My husband got surveyed like this recently, not sure if it's the same survey but he got 10 euros for answering the questions - well deserved as it went on for ages and he was not told upfront how long it was going to take.

He gave his weight and height measurements and they have called up twice asking if they can come themselves and weigh and measure him themselves! He said no but we were tempted to make them work for it and get them to hunt him round the garden and tag him like in the wildlife programs.  We could have great crack with that


----------



## gianni (10 Aug 2007)

sign said:


> Now a government postal address for a returned survey form I would trust a lot more.


 

The people sampled for the QNHS are done so in a systematic method which probably involve the setting of various quotas. The sampling needs to be sound for any inferences to be drawn from the survey results. A postal survey wouldn't achieve the same level of robustness as the response rates for postal surveys are much lower and there is no control over the demographics of the respondents...


----------



## z108 (10 Aug 2007)

gianni said:


> A postal survey wouldn't achieve the same level of robustness



Yeah interrogating visitors  with personal questions about me, visitors who answer the door in my absence, and recording in the laptop what those (intimidated) visitors say (about my household), all in my absence, is one way of getting their pound of flesh. 
Along with ignoring the fact of being told to go away several times and still being cheeky enough to return several times with insolence they cant get any more robust than that.
I should be thankful they're not higher on the *robustness * scale  and didnt attempt to kick down the door and beat the information out of us!


----------



## homeowner (10 Aug 2007)

I can see that this info is important for government to make decisions  but there is something very uncomfortable about telling a stranger very personal details about yourself that you would not normally divulge even to some of your closest friends e.g. salary and illness details.  She was very nice about it but if she lives locally she now knows everything about me.  I could bump into her in the supermarket.


----------



## gianni (13 Aug 2007)

sign said:


> Yeah interrogating visitors with personal questions about me, visitors who answer the door in my absence, and recording in the laptop what those (intimidated) visitors say (about my household), all in my absence, is one way of getting their pound of flesh.


 
It's not a personal crusade to get information on you specifically. Your home was selected via their sampling methodology - you were then selected for whatever reason (the head of the household, the main grocery shopper, the youngest male etc..) The interviewer would then have to try to secure an interview with you, this includes making call backs. 

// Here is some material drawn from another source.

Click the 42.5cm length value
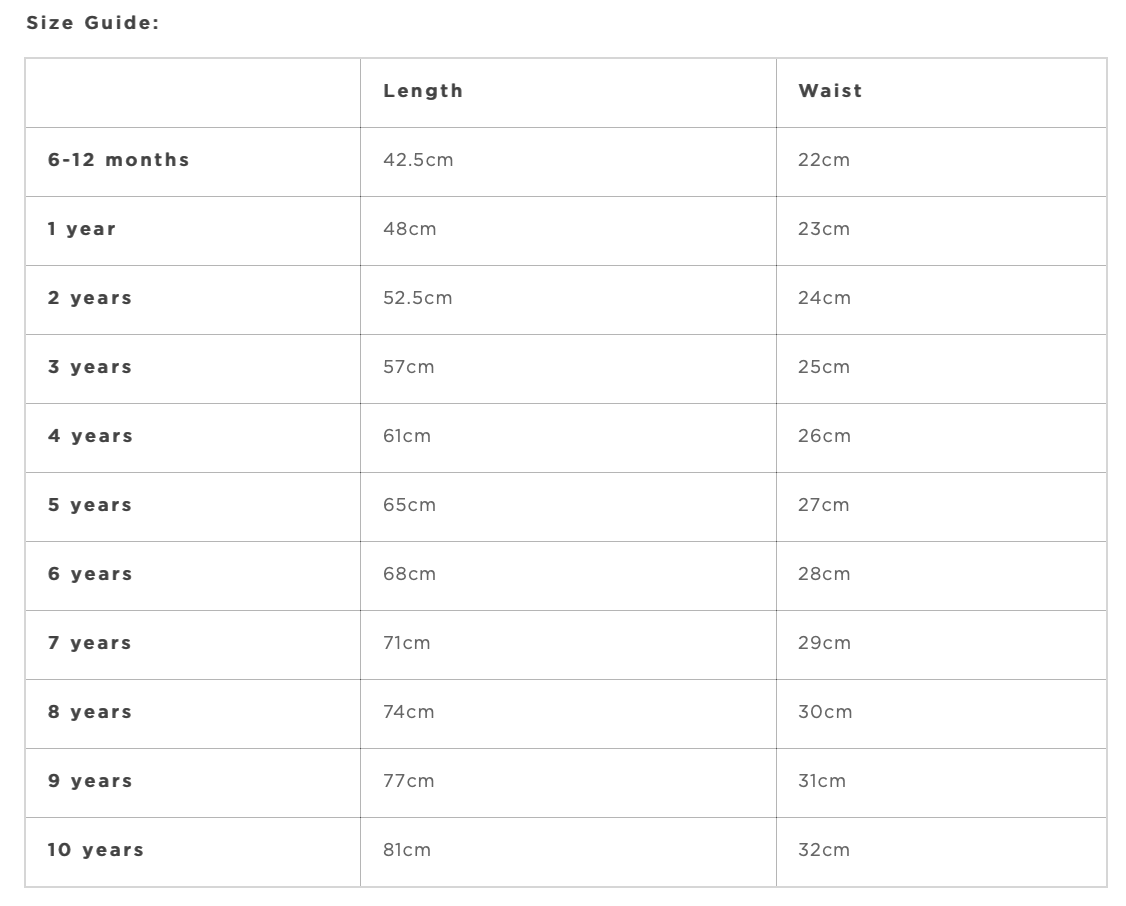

If the interviewer was an a$$ there is no excusing that but I wouldn't let him/her put you off the idea of cooperating with the CSO in future. Analysing the personal data of a sample of the population allows the govt to strategically plan health services, education services, social services etc...

There is not much scientific merit in conducting a survey exclusively amongst people who like being interviewed.


----------



## Hoagy (13 Aug 2007)

gianni said:


> There is not much scientific merit in conducting a survey exclusively amongst people who like being interviewed.


 
Surely if the survey is scientific the attitude of the respondent is irrelevant?


----------



## Lauren (13 Aug 2007)

sign, I understand your point about not wanting to provide your information to a stranger but what has the dole comment go to do with it?


----------



## z108 (13 Aug 2007)

Lauren said:


> sign, I understand your point about not wanting to provide your information to a stranger but what has the dole comment go to do with it?



Lauren, 
If the day comes when I feel the need to unburden my life story, income data, bank account details, countries I've lived in, jobs I have worked at, qualifications and personal health data etc to a complete stranger and put my word of honor and good name to it, that stranger will not be a part timer or a blow in. That stranger will be someone who is professionally trained and committed to a career in which he or she has earned some seniority and has earned the trust of his or her organisation and peers due to time served. I feel as a private citizen all of us deserve that much.
What none of us deserve is the totally unprofessional, ignorant and sneaky manner I encountered at my front door.


----------



## gonk (13 Aug 2007)

gianni said:


> If the interviewer was an a$$ there is no excusing that but I wouldn't let him/her put you off the idea of cooperating with the CSO in future. Analysing the personal data of a sample of the population allows the govt to strategically plan health services, education services, social services etc...


 
It can also allow garbage statistics to be collected to satisfy the pre-conceived notions and pet theories of politically-correct sociologists and similar busy-bodies.

Take this question from the last census, which everyone in the state was required to answer under threat of criminal prosecution and possible fines and imprisonment:

What is your ethnic or cultural background? 

A. White
• ___ Irish
• ___ Irish Traveller 
• ___ Any other White background 

•B. Black or Black Irish 
• ___ African 
• ___ Any other Black background 

• C. Asian or Asian Irish 
• ___ Chinese 
• ___ Any other Asian background 

• D. Other including mixed background 
• ___ Other including mixed background, write in description. 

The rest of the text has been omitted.